# Problem to solve
Write out the lines character for character, starting at the one that contains "Given: Click the Add Component button" and ending at the final line. Leave the pictures out of your answer.

── Rows

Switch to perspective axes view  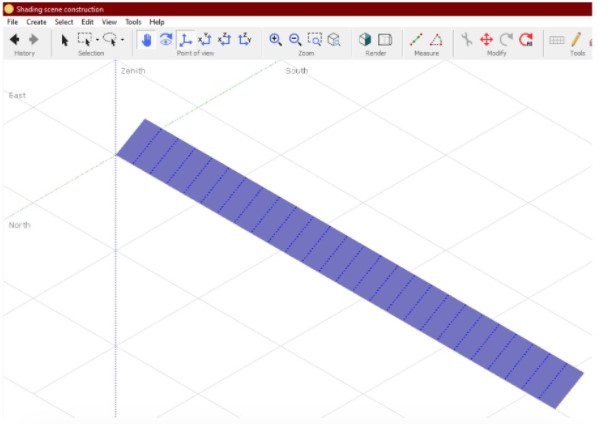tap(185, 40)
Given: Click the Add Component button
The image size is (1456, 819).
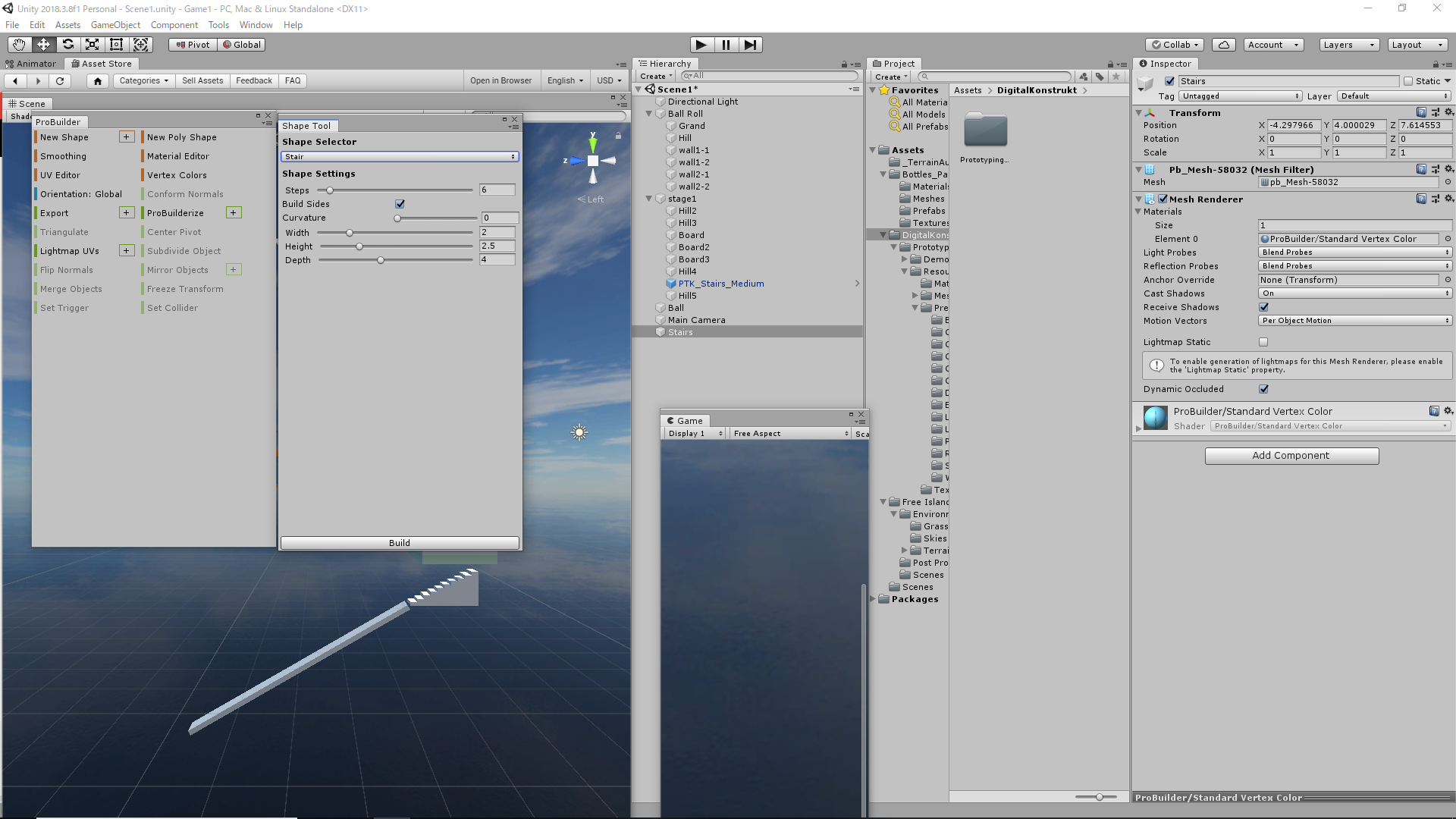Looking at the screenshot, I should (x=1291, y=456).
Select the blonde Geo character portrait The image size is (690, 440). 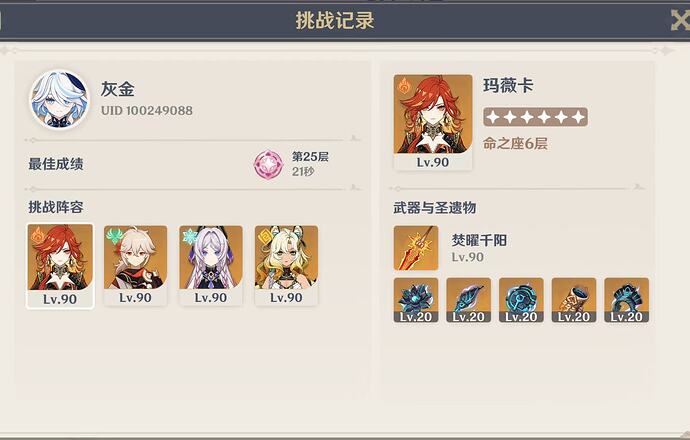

────

# Task output
Given: Click the Add Component button
The image size is (1456, 819).
Looking at the screenshot, I should (x=1291, y=456).
Select the blonde Geo character portrait The image size is (690, 440). 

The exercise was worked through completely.